En lo que respecta a la oferta de hacienda gorda, su restricción se viene exacerbando producto de una fuerte contracción de la faena de hembras (actualmente en 40%) atribuible a una clara retención de vientres que refleja la intención del sector de recomposición de su stock, e intrínsecamente la premisa ya sugerida de expectativas fuertemente fundadas en la esperanza futura y una visión de negocio positiva percibidas en dicho horizonte por el sector.  Asimismo, no sería justo omitir entre las contribuciones aportadas por medidas de carácter político, la revalorización del cuero producto de las correcciones de tipo de cambio, que consecuentemente impactó en el recupero percibido por el sector de faena por la venta de sus subproductos, pasando de valores prácticamente inexistentes a valores actuales que oscilan, según sean las dimensiones de la faena, entre $0,5 y $1,2/kg en gancho.

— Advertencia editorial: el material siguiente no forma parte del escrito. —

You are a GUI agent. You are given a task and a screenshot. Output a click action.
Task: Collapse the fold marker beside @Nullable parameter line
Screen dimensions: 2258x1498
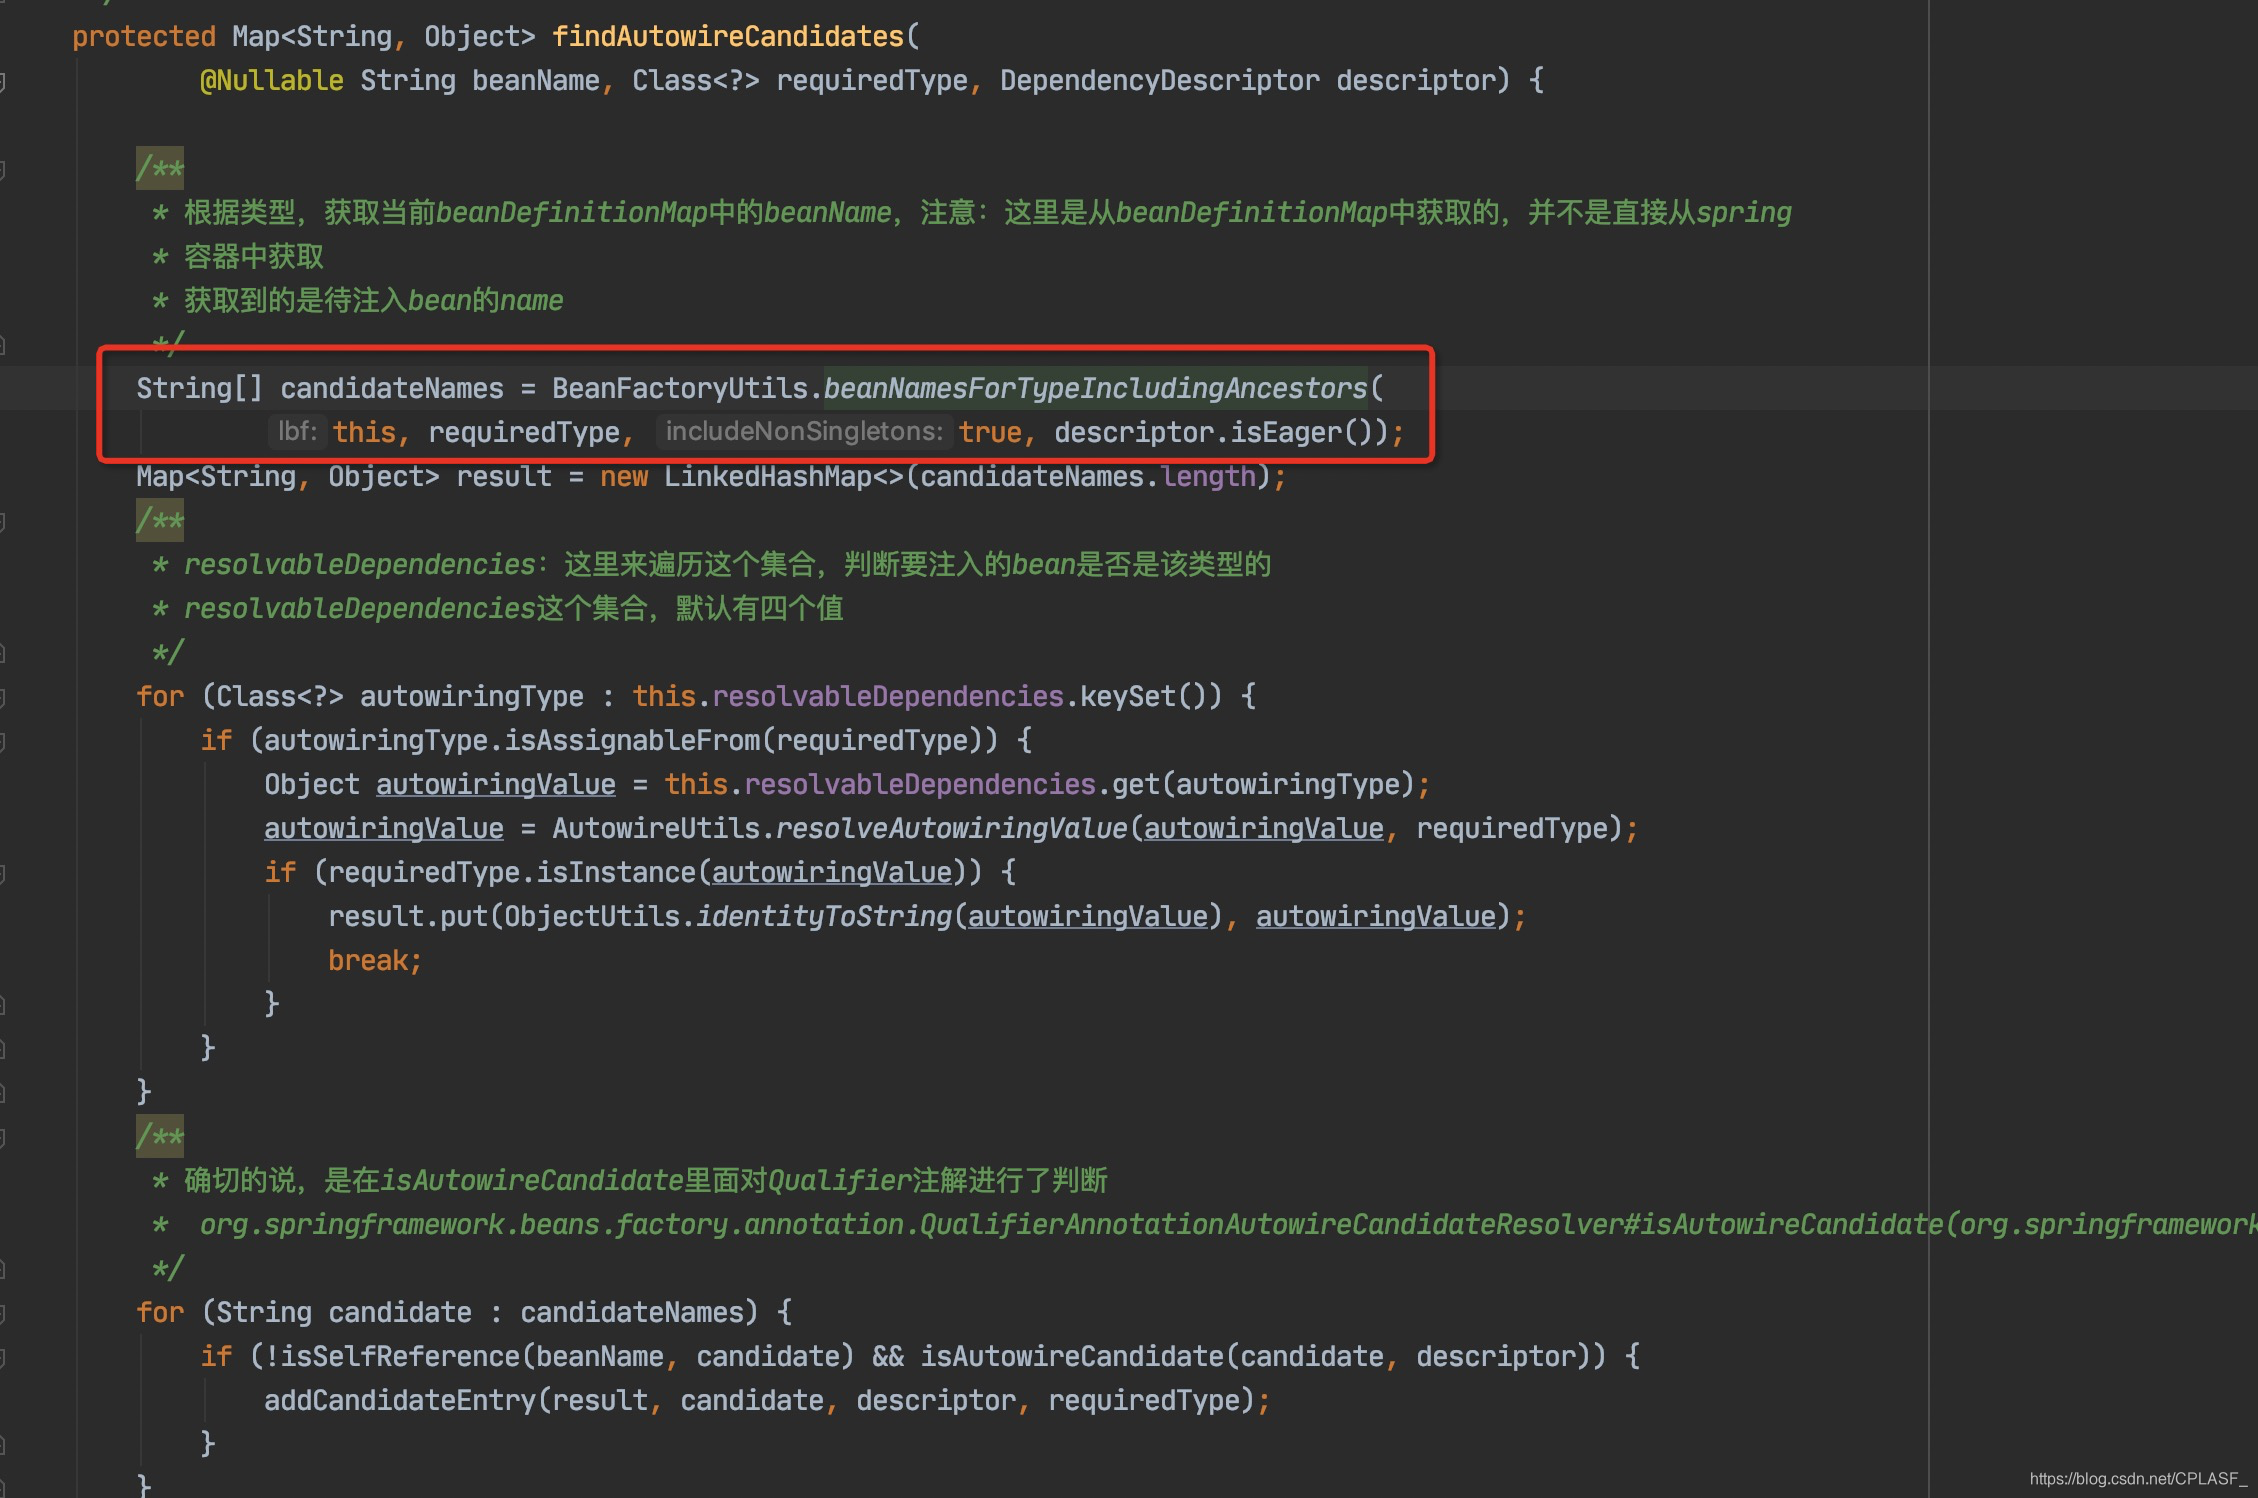3,81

Por otro lado, nos resulta interesante destacar como positivo, que los efectos en las expectativas no solo impactaron en los precios de la hacienda, sino también, aunque sus consecuencias se adviertan con menor celeridad, en la reconfiguración del stock y en la revisión de determinados paradigmas productivos que empiezan a girar sus matrices hacia la idea de producción de animales más pesados, con una mayor participación de la recría y la invernada a pasto, así como de una  aparente tendencia a una concentración y focalización del engorde a corral en animales que ingresan a los mismos con mayor cantidad de kilos. Entendemos dicha observación como consecuencia de expectativas bien fundadas de una oferta que advierte oportunidades en el mediano plazo propiciadas por una demanda internacional de nuestras carnes, para lo que habrá que incrementar la eficiencia productiva de nuestro stock (mayor peso promedio de faena) así como también satisfacer los requerimientos de calidad valorados por el pretendido mercado (novillos pesados). En dicha línea resulta importante destacar que analistas especializados del sector ya advirtieron como positivo que el peso medio por animal faenado, que en la actualidad asciende a 227 kgs., hoy se encuentra 4,1% por encima del promedio verificado durante un par de años atrás.

Para concluir, si bien los números actuales se fundan y consolidan en base a expectativas válidas y alentadoras, entendemos que para romper los límites impuestos por nuestras propias respuestas espasmódicas y pendulares de crecimiento y retroceso, furor y frustraciones constantes que como sector y como sociedad no nos permiten desarrollarnos, resulta fundamental el sentido de prudencia para no retroalimentar burbujas que soslayen el riesgo intrínseco que subyace en decisiones presentes sustentadas en premisas esperanzadas que el sector considera ya dadas.